K8s污点与容忍详解:节点隔离与专用节点最佳实践
情境与背景
在Kubernetes生产环境中,我们经常需要控制Pod在哪些节点上运行,例如专用GPU节点给AI作业用、数据库节点隔离出来给数据库用、控制节点不跑业务Pod等。污点(Taint)与容忍(Toleration)是K8s提供的用于实现节点隔离和Pod选择性调度的核心机制。
作为高级DevOps/SRE工程师,深入理解污点与容忍的工作原理、掌握各种Effect的区别和适用场景,是构建生产级K8s集群的必备技能。
一、污点与容忍核心概念
1.1 什么是污点(Taint)
污点是给节点(Node)添加的标签,具有排斥Pod的能力,让某些Pod无法调度到该节点上。
flowchart TB
A["污点 Taint"] --> B["Key"]
A --> C["Value"]
A --> D["Effect"]
D --> E["NoSchedule"]
D --> F["PreferNoSchedule"]
D --> G["NoExecute"]
H["有污点的节点"] --> I["排斥无容忍的Pod"]
H --> J["接受有容忍的Pod"]
污点的三个组成部分:
- Key:污点的键(例如
dedicated) - Value:污点的值(例如
gpu) - Effect:污点的效果(NoSchedule/PreferNoSchedule/NoExecute)
1.2 什么是容忍(Toleration)
容忍是给Pod添加的配置,让Pod能够容忍节点上的某些污点,从而调度到该节点上。
flowchart TB
K["容忍 Toleration"] --> L["匹配污点"]
L --> M["Pod可调度"]
N["无容忍"] --> O["Pod被排斥"]
容忍的主要配置项:
- key/value:要匹配的污点的key/value
- operator:
Equal(值相等)或Exists(只要key存在) - effect:要匹配的污点的effect,不指定则匹配所有
- tolerationSeconds:NoExecute场景下Pod在节点上的存活时间
二、污点Effect详解
2.1 NoSchedule - 不调度新Pod
NoSchedule是最常用的污点效果,让新Pod无法调度到该节点上,但节点上已运行的Pod不受影响。
# 给节点打NoSchedule污点
kubectl taint nodes node-001 dedicated=gpu:NoSchedule
# Pod配置容忍NoSchedule污点
apiVersion: v1
kind: Pod
metadata:
name: gpu-pod
spec:
tolerations:
- key: "dedicated"
operator: "Equal"
value: "gpu"
effect: "NoSchedule"
containers:
- name: cuda
image: nvidia/cuda:11.0
| 优点 | 缺点 | 适用场景 |
|---|---|---|
| 新Pod不调度 | 已有Pod继续运行 | 专用资源节点 |
| 实现节点隔离 | - | GPU/DB专用节点 |
2.2 PreferNoSchedule - 尽量不调度
PreferNoSchedule是软约束,尽量不让Pod调度到该节点上,但如果没有其他节点可选,Pod还是能调度上去。

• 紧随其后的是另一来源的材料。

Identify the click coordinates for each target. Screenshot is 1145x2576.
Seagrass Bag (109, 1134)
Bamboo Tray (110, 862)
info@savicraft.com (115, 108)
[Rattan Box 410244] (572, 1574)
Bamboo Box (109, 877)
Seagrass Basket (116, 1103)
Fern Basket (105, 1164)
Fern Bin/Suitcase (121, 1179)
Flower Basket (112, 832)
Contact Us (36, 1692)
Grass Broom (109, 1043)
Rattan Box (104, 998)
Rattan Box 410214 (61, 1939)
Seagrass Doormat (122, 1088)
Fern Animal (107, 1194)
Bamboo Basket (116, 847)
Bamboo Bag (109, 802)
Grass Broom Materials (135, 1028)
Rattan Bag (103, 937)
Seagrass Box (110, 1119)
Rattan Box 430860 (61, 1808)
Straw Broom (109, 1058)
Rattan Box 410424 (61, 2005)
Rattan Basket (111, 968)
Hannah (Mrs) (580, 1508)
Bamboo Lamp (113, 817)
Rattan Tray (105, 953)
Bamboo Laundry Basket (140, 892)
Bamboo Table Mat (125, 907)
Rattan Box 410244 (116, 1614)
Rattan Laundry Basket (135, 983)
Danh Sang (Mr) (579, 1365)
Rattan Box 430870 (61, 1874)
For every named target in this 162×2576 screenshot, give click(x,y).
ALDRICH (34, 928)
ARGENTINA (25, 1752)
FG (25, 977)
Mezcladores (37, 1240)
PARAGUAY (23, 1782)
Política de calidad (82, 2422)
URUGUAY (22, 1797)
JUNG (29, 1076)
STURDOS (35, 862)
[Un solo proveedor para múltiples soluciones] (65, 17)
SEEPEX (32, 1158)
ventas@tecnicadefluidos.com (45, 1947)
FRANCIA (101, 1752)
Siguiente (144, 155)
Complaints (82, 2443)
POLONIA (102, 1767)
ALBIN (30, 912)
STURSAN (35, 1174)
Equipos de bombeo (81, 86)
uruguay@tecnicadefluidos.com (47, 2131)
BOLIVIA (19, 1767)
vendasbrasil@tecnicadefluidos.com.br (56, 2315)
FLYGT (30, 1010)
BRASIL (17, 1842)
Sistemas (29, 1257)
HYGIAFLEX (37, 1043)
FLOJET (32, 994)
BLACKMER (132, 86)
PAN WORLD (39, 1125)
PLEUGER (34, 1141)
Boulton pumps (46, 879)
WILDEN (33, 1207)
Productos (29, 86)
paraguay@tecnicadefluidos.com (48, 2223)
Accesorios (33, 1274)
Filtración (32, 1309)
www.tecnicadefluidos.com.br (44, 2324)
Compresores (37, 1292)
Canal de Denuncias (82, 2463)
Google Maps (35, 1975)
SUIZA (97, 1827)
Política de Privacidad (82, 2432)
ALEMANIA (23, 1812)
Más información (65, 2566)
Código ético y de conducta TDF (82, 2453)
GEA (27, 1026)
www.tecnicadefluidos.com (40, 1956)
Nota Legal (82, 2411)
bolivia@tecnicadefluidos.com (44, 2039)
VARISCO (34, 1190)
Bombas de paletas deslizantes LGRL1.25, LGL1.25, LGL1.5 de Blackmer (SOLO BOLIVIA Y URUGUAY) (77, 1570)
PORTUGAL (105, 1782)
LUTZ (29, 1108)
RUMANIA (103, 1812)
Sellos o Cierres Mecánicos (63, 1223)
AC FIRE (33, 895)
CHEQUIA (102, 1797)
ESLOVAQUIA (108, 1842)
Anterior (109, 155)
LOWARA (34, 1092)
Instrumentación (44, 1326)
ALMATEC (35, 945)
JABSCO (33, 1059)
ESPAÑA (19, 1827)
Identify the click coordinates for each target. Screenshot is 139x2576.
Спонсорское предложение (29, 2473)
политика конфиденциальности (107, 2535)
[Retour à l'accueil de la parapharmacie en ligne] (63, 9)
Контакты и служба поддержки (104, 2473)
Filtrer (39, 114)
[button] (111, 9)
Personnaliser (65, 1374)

kubectl taint nodes node-001 dedicated=test:PreferNoSchedule
apiVersion: v1
kind: Pod
metadata:
name: test-pod
spec:
tolerations:
- key: "dedicated"
operator: "Equal"
value: "test"
effect: "PreferNoSchedule"
containers:
- name: test
image: busybox:1.34
| 优点 | 缺点 | 适用场景 |
|---|---|---|
| 软隔离,不强制 | 可能被调度 | 测试节点标记 |
2.3 NoExecute - 不调度+驱逐
NoExecute是最严格的污点效果,不仅不让新Pod调度,还会驱逐节点上已运行的Pod。
kubectl taint nodes node-001 node.kubernetes.io/unreachable:NoExecute
apiVersion: v1
kind: Pod
metadata:
name: critical-pod
spec:
tolerations:
- key: "node.kubernetes.io/unreachable"
operator: "Exists"
effect: "NoExecute"
tolerationSeconds: 300 # 容忍5分钟
containers:
- name: critical
image: mycriticalapp:v1
| 优点 | 缺点 | 适用场景 |
|---|---|---|
| 强制隔离+驱逐 | 影响业务Pod | 故障/维护节点 |
| 快速释放资源 | - | 节点下线准备 |
三、容忍配置详解
3.1 基本容忍配置
apiVersion: v1
kind: Pod
metadata:
name: db-pod
spec:
tolerations:
# 使用Equal精确匹配
- key: "dedicated"
operator: "Equal"
value: "database"
effect: "NoSchedule"
# 使用Exists匹配key存在
- key: "node-role.kubernetes.io/worker"
operator: "Exists"
containers:
- name: db
image: mysql:8.0
3.2 容忍所有污点
apiVersion: v1
kind: Pod
metadata:
name: all-tolerations
spec:
tolerations:
- operator: "Exists" # 匹配所有污点
containers:
- name: admin
image: admin-tool:v1
3.3 tolerationSeconds - 存活时间
在NoExecute场景下,tolerationSeconds配置Pod能在有污点的节点上存活多久。
apiVersion: v1
kind: Pod
metadata:
name: fault-tolerant
spec:
tolerations:
- key: "node.kubernetes.io/unreachable"
operator: "Exists"
effect: "NoExecute"
tolerationSeconds: 600 # 10分钟后才驱逐
containers:
- name: app
image: myapp:v1
四、生产环境最佳实践
4.1 专用节点规划
flowchart TB
subgraph 集群架构
A["控制节点"] -->|污点| B["node-role.kubernetes.io/control-plane:NoSchedule"]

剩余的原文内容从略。